Dopo il discorso dell’Arcivescovo abbiamo celebrato i vesperi ma il momento più significativo per tutti noi è stata la consegna delle lettere di fruttificazione: in quelle buste ci sono la nostra speranza, la nostra esperienza ma ancora di più la nostra crescita. L’Arcivescovo le ha accolte con un ampio sorriso, ringraziandoci e trasmettendoci tanta serenità.

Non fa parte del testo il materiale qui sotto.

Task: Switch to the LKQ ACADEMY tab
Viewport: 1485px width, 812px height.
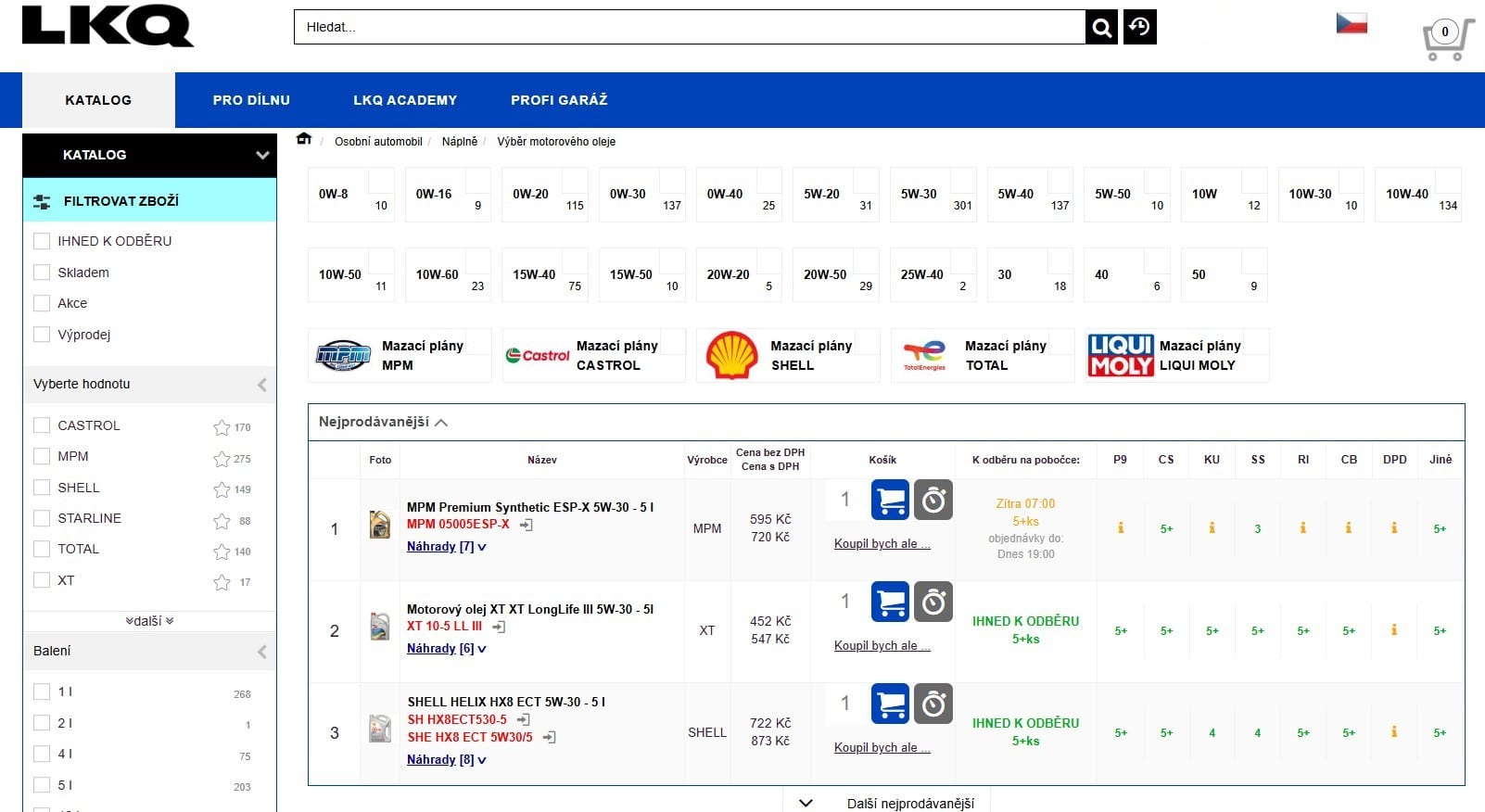Action: click(405, 100)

Tutto questo percorso è stato possibile grazie a don Marco Fusi, don Cristiano Passoni, don Isacco Pagani e tutta l’equipe del Gruppo Samuele che sono stati parte di un’unica Chiesa che ci ha accolto, ci ha accompagnato, ci ha protetto, ci ha sollevato ed è stata testimonianza di Dio. Fondamentali sono stati anche i nostri compagni di tribù (i gruppi in cui eravamo divisi), con i quali ci siamo confrontati e dai quali ci siamo sentiti davvero accolti.
Quest’anno è stato pieno di insidie, un anno in salita. La pandemia ci ha impedito di vederci dal vivo ma abbiamo proseguito gli incontri per vie virtuali: il cammino così ha dato i suoi frutti; siamo giunti a scelte determinate e a cambi di vita più o meno radicali.

Quello che portiamo a casa è la consapevolezza che questo percorso non ha una conclusione ma continua sulle strade della nostra vita, chiedendoci sempre di rispondere alla chiamata di Dio ogni giorno, perché Dio è prezioso ai nostri occhi!